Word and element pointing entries
-*-*-
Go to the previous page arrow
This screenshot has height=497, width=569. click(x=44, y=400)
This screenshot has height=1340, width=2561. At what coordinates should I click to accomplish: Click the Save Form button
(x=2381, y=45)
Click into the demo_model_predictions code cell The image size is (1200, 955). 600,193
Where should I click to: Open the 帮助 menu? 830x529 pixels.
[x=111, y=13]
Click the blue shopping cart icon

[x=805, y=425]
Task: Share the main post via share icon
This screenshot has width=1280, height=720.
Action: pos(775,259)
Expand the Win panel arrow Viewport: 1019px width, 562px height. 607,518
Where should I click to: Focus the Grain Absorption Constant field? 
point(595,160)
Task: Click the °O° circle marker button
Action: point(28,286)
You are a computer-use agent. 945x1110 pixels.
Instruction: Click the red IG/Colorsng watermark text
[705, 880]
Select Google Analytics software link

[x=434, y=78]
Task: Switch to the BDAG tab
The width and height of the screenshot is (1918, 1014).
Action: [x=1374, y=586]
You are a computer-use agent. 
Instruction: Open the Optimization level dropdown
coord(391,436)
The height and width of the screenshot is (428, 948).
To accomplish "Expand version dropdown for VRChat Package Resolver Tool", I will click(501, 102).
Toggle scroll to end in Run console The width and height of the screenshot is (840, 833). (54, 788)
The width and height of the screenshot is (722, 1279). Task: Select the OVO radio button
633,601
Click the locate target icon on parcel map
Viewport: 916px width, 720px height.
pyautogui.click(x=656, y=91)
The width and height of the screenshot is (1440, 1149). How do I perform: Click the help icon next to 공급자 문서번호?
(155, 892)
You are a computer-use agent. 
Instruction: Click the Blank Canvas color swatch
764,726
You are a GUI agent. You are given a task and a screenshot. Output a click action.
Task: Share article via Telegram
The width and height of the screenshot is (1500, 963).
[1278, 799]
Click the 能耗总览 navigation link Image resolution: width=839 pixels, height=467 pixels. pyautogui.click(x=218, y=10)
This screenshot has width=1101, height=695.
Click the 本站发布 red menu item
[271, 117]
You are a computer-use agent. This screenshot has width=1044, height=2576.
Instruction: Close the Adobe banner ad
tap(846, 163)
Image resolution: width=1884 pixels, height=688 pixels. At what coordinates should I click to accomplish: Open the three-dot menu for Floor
-*-*-
• _INSTRUCTIONS TO FOLLOW_: Lay out the items above as a JSON list of strings, with one string for each line and no blank lines.

• _TASK RESULT_:
[
  "Go to the previous page arrow",
  "This screenshot has height=497, width=569. click(x=44, y=400)",
  "This screenshot has height=1340, width=2561. At what coordinates should I click to accomplish: Click the Save Form button",
  "(x=2381, y=45)",
  "Click into the demo_model_predictions code cell The image size is (1200, 955). 600,193",
  "Where should I click to: Open the 帮助 menu? 830x529 pixels.",
  "[x=111, y=13]",
  "Click the blue shopping cart icon",
  "[x=805, y=425]",
  "Task: Share the main post via share icon",
  "This screenshot has width=1280, height=720.",
  "Action: pos(775,259)",
  "Expand the Win panel arrow Viewport: 1019px width, 562px height. 607,518",
  "Where should I click to: Focus the Grain Absorption Constant field? ",
  "point(595,160)",
  "Task: Click the °O° circle marker button",
  "Action: point(28,286)",
  "You are a computer-use agent. 945x1110 pixels.",
  "Instruction: Click the red IG/Colorsng watermark text",
  "[705, 880]",
  "Select Google Analytics software link",
  "[x=434, y=78]",
  "Task: Switch to the BDAG tab",
  "The width and height of the screenshot is (1918, 1014).",
  "Action: [x=1374, y=586]",
  "You are a computer-use agent. ",
  "Instruction: Open the Optimization level dropdown",
  "coord(391,436)",
  "The height and width of the screenshot is (428, 948).",
  "To accomplish \"Expand version dropdown for VRChat Package Resolver Tool\", I will click(501, 102).",
  "Toggle scroll to end in Run console The width and height of the screenshot is (840, 833). (54, 788)",
  "The width and height of the screenshot is (722, 1279). Task: Select the OVO radio button",
  "633,601",
  "Click the locate target icon on parcel map",
  "Viewport: 916px width, 720px height.",
  "pyautogui.click(x=656, y=91)",
  "The width and height of the screenshot is (1440, 1149). How do I perform: Click the help icon next to 공급자 문서번호?",
  "(155, 892)",
  "You are a computer-use agent. ",
  "Instruction: Click the Blank Canvas color swatch",
  "764,726",
  "You are a GUI agent. You are given a task and a screenshot. Output a click action.",
  "Task: Share article via Telegram",
  "The width and height of the screenshot is (1500, 963).",
  "[1278, 799]",
  "Click the 能耗总览 navigation link Image resolution: width=839 pixels, height=467 pixels. pyautogui.click(x=218, y=10)",
  "This screenshot has width=1101, height=695.",
  "Click the 本站发布 red menu item",
  "[271, 117]",
  "You are a computer-use agent. This screenshot has width=1044, height=2576.",
  "Instruction: Close the Adobe banner ad",
  "tap(846, 163)",
  "Image resolution: width=1884 pixels, height=688 pixels. At what coordinates should I click to accomplish: Open the three-dot menu for Floor"
]